AlphaFold can accurately predict 3D models of protein structures and has the potential to accelerate research in every field of biology.
Building blocks of life
Inside every cell in your body, billions of tiny molecular machines are hard at work. They’re what allow your eyes to detect light, your neurons to fire, and the ‘instructions’ in your DNA to be read, which make you the unique person you are.
Currently, there are around 200 million known proteins, with another 30 million found every year. Each one has a unique 3D shape that determines how it works and what it does.
But figuring out the exact structure of a protein remains an expensive and often time-consuming process, meaning we only know the exact 3D structure of a tiny fraction of the proteins known to science.
Finding a way to close this rapidly expanding gap and predict the structure of millions of unknown proteins could not only help us tackle disease and more quickly find new medicines but perhaps also unlock the mysteries of how life itself works.
Protein folding explained
The protein folding problem
If you could unravel a protein you would see that it’s like a string of beads made of a sequence of different chemicals known as amino acids.
These sequences are assembled according to the genetic instructions of an organism's DNA.
Attraction and repulsion between the 20 different types of amino acids cause the string to fold in a feat of ‘spontaneous origami’, forming the intricate curls, loops, and pleats of a protein’s 3D structure.
For decades, scientists have been trying to find a method to reliably determine a protein’s structure just from its sequence of amino acids.
This grand scientific challenge is known as the protein folding problem.
What is AlphaFold?
We started working on this challenge in 2016 and have since created an AI system known as AlphaFold.
It was taught by showing it the sequences and structures of around 100,000 known proteins.
Our latest version can now make accurate predictions of what shape a protein will form based on its sequence of amino acids.
This is a significant breakthrough and highlights the impact AI can have on science.
Joining a global research community
In 1994, scientists interested in protein folding formed CASP (Critical Assessment of protein Structure Prediction).
CASP is a community forum that allows researchers to share progress on the protein folding problem. The community also organises a biennial challenge for research groups to test the accuracy of their predictions against real experimental data.

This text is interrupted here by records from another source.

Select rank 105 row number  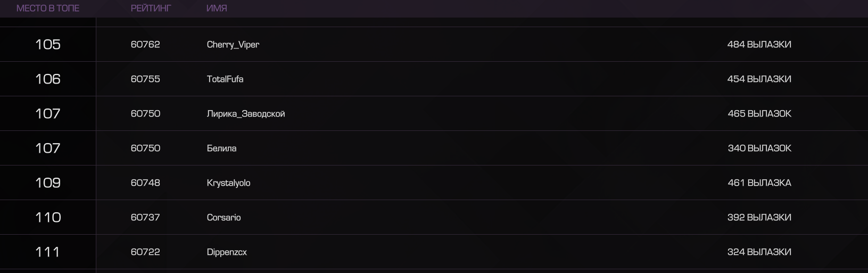[48, 45]
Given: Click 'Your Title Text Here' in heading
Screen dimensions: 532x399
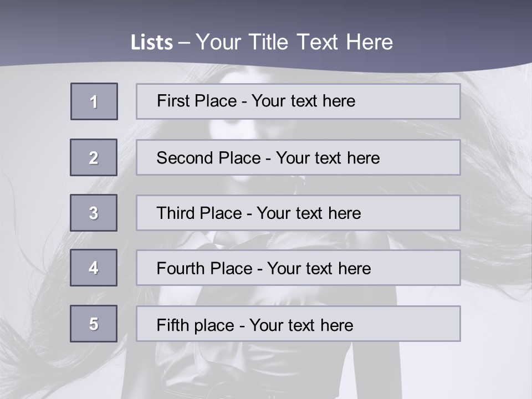Looking at the screenshot, I should click(294, 42).
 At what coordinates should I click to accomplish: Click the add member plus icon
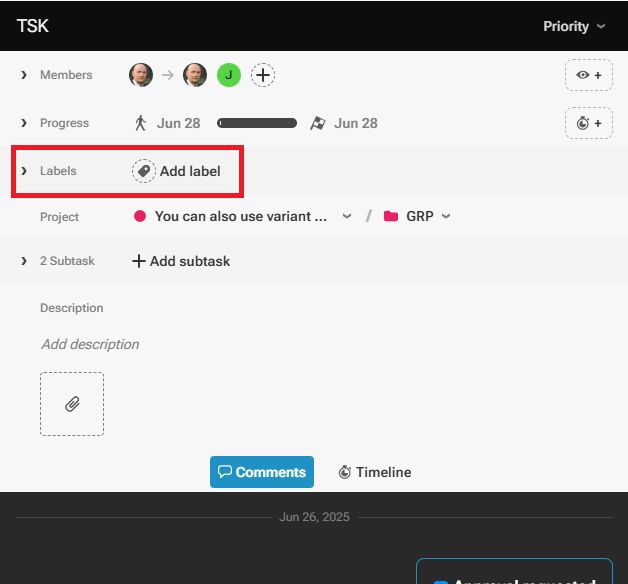pos(262,75)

Teams are given a selection of amino acid sequences for proteins which have had their exact 3D shape mapped but have not yet been released into the public domain. Groups must submit their best predictions to see how close they are to the subsequently revealed structures.

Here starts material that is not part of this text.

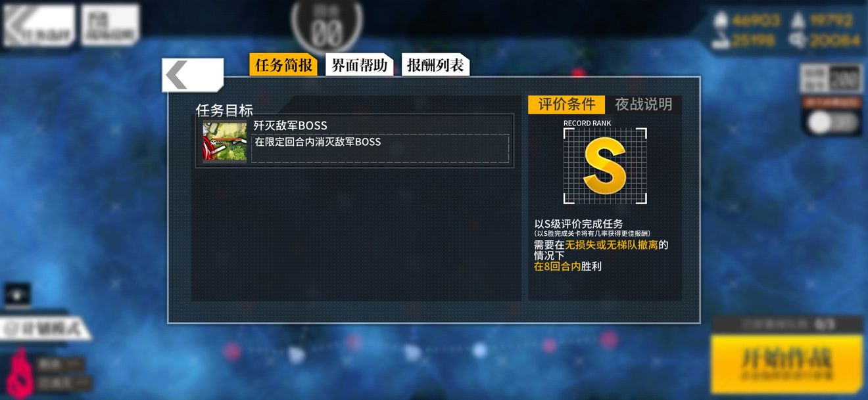The height and width of the screenshot is (400, 868).
Task: Close the briefing with the back chevron
Action: pyautogui.click(x=193, y=76)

Among the teams that participated in CASP13 (2018), AlphaFold placed first in the protein structure prediction challenge. At CASP14 (2020), we presented our latest version of AlphaFold, which has now reached a level of accuracy considered to solve the protein structure prediction problem.

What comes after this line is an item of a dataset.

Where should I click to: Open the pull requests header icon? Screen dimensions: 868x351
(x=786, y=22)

Our work builds upon decades of research by CASP’s organisers and the protein folding community, and we’re indebted to the countless number of people who have contributed protein structures over the years, making such rigorous evaluations possible.
AlphaFold: The making of a scientific breakthrough
When Covid-19 emerged, very little was known about it. But scientists around the world came together to find ways to tackle it.
SARS-CoV-2, the virus that causes Covid-19, is composed of about 30 kinds of proteins, and about ten of these were poorly understood.
Our research team used AlphaFold to predict the structures of six understudied proteins in the SARS-CoV-2 virus genome, in the hope that they might advance our understanding of the virus.
The structure of one of these proteins, known as ORF3a, was subsequently worked out using scientific experiments. And as part of CASP14, we demonstrated even more accurate predictions for ORF8, another SARS-CoV-2 protein.
These results offer a glimpse of how AI tools like AlphaFold could better prepare us for a future pandemic.
Accelerating scientific discovery
A system like AlphaFold that is able to accurately predict the structure of proteins could accelerate progress in many areas of research that are important for society.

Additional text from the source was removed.